Los bautizados, que son la Iglesia, por el bautismo participamos de la dimensión de Cristo resucitado como profeta, llamados a ser testigos de Cristo y a anunciar con palabras y obras el reino de Dios que se hace “ya” presente. La Iglesia como Pueblo de Dios y Sacramento de Salvación participa de la tarea que nos ha dejado Jesús de Nazaret: ser testigos de su resurrección. La perícopa evangélica nos dice que Jesús en Nazaret “no pudo hacer allí ningún milagro, sólo curó a algunos enfermos imponiéndoles las manos”. Y esto encomienda a la Iglesia: anunciar la buena noticia y curar enfermos. Estos dos signos son la expresión profética y mesiánica de Jesús de Nazaret. “Jesús se extrañó de su falta de fe”.
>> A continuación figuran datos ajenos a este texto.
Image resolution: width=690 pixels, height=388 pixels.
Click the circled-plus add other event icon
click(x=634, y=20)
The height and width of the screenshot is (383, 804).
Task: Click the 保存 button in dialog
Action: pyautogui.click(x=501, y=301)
Estamos en un mundo, una sociedad, donde la fe no importa pues estamos saciados de hedonismo, materialismo, secularismo y pérdida de la fe, pero la Iglesia tiene una gran misión de llenar al hombre de hoy de ilusión, de esperanza y de amor fraterno. La Iglesia debe discernir para ver su lugar, junto a los pobres, enfermos, excluidos, etc. El papa Francisco es un referente: quiero una iglesia pobre y para los pobres; cada gesto del creyente hacia el otro en esa dimensión mesiánica y profética acerca al hombre a Cristo, el gran Libertador y en este tiempo de sufrimiento por la pandemia hemos de presentar a Jesús de Nazaret como fuente de salud, del cuerpo y del espíritu, una sanación integral.
Con anunciar el evangelio y sanar o curar estamos en una Iglesia en camino, en salida y en sinodalidad como una exigencia para la nueva evangelización.
José Sarrio Alarcón, sacerdote adscrito a Peñas de San Pedro y al Sahuco.